In the records below, find the line that contains "Get app (1662, 1731)" and the line that contains "我要发布 (852, 1938)". Set down exactly those lines and every line between them, and nothing more.

▽

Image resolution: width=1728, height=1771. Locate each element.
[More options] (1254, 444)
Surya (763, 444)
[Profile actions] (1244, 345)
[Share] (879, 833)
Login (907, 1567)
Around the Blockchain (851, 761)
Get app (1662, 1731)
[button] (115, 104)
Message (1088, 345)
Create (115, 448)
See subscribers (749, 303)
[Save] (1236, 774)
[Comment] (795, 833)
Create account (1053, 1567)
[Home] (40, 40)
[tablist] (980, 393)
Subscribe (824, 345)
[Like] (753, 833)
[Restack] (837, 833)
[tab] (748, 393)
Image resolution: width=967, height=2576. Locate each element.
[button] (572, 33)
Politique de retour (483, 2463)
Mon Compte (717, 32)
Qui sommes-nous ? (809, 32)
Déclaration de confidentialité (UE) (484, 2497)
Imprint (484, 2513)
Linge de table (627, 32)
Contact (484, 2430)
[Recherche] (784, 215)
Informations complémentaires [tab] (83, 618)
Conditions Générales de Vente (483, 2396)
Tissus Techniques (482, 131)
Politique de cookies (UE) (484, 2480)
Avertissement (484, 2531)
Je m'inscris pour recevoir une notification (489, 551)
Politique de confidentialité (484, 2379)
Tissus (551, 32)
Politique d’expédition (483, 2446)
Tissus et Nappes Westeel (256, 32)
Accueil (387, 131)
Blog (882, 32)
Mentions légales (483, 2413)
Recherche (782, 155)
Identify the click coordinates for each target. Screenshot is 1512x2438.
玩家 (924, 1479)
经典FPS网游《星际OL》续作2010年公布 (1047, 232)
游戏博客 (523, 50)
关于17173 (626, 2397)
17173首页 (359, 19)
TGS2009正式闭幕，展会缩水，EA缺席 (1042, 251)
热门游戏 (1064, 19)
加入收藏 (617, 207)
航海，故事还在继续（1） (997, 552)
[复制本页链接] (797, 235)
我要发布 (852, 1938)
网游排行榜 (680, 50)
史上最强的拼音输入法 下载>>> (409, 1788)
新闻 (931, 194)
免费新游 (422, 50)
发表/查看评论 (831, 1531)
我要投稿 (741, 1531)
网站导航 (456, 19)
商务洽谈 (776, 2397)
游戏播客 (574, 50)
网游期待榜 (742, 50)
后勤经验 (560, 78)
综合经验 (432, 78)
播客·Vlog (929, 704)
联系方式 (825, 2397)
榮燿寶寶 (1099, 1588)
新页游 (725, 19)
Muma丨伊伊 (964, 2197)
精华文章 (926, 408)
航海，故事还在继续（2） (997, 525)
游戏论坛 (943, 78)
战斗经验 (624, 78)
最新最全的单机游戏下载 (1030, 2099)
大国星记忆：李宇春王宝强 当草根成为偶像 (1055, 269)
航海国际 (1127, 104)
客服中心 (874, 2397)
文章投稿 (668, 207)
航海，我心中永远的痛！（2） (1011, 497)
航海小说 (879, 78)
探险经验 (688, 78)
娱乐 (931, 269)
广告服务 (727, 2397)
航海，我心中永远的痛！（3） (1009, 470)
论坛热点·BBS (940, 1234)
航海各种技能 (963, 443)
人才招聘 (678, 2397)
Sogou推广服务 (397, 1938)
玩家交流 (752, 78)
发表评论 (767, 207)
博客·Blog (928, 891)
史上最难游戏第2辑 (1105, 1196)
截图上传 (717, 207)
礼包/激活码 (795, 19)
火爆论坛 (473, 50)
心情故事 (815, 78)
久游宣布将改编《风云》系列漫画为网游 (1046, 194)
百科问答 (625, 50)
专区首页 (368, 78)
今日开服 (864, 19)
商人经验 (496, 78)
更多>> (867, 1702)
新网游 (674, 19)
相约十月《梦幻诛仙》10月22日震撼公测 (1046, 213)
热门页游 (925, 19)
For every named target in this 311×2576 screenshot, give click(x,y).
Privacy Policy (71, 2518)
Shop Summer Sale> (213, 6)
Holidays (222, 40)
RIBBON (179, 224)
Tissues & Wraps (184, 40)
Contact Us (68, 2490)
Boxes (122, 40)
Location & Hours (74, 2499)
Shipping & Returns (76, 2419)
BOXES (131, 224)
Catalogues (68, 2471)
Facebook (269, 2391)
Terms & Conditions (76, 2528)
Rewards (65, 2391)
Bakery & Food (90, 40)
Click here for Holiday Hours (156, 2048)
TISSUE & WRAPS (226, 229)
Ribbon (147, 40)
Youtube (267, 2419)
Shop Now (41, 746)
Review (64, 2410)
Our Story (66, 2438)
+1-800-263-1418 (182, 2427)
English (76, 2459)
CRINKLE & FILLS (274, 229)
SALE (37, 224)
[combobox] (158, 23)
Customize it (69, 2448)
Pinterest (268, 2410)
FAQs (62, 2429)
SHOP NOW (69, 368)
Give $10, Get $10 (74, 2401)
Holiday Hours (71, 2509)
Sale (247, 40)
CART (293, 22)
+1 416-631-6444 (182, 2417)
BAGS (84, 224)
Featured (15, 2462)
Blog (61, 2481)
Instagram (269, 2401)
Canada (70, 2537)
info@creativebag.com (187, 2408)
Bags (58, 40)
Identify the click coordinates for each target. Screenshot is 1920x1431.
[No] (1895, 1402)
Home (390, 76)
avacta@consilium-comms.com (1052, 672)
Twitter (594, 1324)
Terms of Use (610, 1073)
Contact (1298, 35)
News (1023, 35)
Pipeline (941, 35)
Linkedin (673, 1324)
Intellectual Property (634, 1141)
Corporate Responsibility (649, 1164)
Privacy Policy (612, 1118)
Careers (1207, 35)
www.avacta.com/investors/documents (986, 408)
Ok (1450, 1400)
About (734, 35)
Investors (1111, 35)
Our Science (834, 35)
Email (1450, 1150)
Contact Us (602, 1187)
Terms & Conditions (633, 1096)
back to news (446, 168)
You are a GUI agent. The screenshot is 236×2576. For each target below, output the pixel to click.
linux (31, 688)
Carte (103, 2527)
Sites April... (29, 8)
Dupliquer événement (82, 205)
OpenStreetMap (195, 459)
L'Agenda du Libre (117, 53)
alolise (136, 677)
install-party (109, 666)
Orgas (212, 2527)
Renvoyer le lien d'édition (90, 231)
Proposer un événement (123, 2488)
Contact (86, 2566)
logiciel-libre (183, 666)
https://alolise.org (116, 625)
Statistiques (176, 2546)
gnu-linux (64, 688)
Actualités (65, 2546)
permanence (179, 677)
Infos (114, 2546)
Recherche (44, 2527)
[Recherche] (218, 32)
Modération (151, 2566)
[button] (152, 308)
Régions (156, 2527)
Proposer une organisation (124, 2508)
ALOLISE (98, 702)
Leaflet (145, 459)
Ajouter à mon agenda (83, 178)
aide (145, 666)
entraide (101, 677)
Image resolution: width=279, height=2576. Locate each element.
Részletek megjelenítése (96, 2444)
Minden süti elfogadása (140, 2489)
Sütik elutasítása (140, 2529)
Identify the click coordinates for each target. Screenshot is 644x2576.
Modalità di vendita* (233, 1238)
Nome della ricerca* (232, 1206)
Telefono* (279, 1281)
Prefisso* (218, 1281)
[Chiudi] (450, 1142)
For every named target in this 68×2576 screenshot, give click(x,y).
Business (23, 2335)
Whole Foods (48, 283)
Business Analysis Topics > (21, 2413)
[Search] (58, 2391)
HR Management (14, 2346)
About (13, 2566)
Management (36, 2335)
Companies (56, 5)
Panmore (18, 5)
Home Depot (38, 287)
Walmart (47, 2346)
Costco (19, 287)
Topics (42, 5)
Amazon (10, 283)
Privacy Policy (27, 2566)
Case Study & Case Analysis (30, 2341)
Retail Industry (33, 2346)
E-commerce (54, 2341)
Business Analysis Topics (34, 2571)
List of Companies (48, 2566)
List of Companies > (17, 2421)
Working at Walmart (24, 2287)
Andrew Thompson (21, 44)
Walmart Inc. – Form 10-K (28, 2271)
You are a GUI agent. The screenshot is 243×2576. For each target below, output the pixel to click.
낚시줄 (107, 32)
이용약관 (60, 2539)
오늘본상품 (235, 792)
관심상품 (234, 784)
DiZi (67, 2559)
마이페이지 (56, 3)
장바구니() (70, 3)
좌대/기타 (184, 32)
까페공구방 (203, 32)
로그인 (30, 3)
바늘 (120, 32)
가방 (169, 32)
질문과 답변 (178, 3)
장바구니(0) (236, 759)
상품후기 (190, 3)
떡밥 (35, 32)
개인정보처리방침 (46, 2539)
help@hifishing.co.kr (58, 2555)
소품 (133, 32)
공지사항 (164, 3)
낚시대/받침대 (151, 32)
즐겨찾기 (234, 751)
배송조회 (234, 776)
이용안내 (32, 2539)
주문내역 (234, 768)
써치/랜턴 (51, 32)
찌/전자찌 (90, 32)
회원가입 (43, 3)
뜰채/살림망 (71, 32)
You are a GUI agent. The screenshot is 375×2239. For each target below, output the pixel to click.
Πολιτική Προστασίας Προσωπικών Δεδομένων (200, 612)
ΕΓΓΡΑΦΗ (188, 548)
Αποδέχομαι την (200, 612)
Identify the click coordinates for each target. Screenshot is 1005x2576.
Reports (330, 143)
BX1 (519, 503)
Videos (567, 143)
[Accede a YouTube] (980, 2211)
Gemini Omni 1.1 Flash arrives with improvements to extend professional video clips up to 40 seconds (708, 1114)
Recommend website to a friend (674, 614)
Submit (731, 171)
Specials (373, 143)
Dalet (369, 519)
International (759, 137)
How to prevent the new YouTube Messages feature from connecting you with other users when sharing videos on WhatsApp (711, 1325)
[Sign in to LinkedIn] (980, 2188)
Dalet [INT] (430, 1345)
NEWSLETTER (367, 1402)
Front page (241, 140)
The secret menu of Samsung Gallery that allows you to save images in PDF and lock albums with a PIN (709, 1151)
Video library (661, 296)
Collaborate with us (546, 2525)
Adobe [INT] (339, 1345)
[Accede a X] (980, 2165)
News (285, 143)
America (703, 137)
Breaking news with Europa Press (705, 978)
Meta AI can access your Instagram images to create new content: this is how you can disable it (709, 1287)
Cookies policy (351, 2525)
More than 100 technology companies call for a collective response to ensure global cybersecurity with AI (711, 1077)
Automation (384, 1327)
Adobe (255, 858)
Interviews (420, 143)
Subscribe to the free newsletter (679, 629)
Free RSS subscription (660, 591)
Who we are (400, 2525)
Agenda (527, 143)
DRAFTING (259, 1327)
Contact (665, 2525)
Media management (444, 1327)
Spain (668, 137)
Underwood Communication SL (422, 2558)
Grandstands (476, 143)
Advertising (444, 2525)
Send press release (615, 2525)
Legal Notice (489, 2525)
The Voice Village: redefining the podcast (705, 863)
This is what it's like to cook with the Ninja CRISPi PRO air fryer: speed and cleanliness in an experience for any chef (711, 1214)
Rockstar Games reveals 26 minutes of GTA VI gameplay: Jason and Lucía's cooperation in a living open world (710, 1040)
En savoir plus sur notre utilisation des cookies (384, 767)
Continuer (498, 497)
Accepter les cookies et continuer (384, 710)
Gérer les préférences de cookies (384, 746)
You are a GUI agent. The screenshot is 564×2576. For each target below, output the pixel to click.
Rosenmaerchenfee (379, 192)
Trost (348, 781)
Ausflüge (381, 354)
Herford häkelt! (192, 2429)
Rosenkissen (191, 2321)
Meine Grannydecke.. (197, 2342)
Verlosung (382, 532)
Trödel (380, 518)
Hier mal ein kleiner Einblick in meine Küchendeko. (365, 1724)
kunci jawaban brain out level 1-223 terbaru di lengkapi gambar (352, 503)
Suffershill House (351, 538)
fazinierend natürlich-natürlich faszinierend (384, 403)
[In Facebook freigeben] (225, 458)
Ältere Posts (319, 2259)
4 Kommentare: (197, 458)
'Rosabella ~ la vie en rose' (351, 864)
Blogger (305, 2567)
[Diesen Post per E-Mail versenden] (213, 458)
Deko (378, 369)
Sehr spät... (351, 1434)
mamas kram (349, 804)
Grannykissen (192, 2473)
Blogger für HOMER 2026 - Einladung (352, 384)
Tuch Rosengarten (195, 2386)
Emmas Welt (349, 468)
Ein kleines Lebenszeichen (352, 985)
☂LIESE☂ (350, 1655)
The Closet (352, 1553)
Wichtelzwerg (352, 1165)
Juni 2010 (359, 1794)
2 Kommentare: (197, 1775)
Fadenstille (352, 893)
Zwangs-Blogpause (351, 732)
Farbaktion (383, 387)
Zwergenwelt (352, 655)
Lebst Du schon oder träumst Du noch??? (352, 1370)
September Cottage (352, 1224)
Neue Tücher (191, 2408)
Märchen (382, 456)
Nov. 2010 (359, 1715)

△

:: Answer box ::
Get app (1662, 1731)
[button] (115, 104)
Message (1088, 345)
Create (115, 448)
See subscribers (749, 303)
[Save] (1236, 774)
[Comment] (795, 833)
Create account (1053, 1567)
[Home] (40, 40)
[tablist] (980, 393)
Subscribe (824, 345)
[Like] (753, 833)
[Restack] (837, 833)
[tab] (748, 393)
Image resolution: width=967, height=2576. Locate each element.
[button] (572, 33)
Politique de retour (483, 2463)
Mon Compte (717, 32)
Qui sommes-nous ? (809, 32)
Déclaration de confidentialité (UE) (484, 2497)
Imprint (484, 2513)
Linge de table (627, 32)
Contact (484, 2430)
[Recherche] (784, 215)
Informations complémentaires [tab] (83, 618)
Conditions Générales de Vente (483, 2396)
Tissus Techniques (482, 131)
Politique de cookies (UE) (484, 2480)
Avertissement (484, 2531)
Je m'inscris pour recevoir une notification (489, 551)
Politique de confidentialité (484, 2379)
Tissus (551, 32)
Politique d’expédition (483, 2446)
Tissus et Nappes Westeel (256, 32)
Accueil (387, 131)
Blog (882, 32)
Mentions légales (483, 2413)
Recherche (782, 155)
Identify the click coordinates for each target. Screenshot is 1512x2438.
玩家 (924, 1479)
经典FPS网游《星际OL》续作2010年公布 (1047, 232)
游戏博客 (523, 50)
关于17173 (626, 2397)
17173首页 (359, 19)
TGS2009正式闭幕，展会缩水，EA缺席 (1042, 251)
热门游戏 (1064, 19)
加入收藏 (617, 207)
航海，故事还在继续（1） (997, 552)
[复制本页链接] (797, 235)
我要发布 (852, 1938)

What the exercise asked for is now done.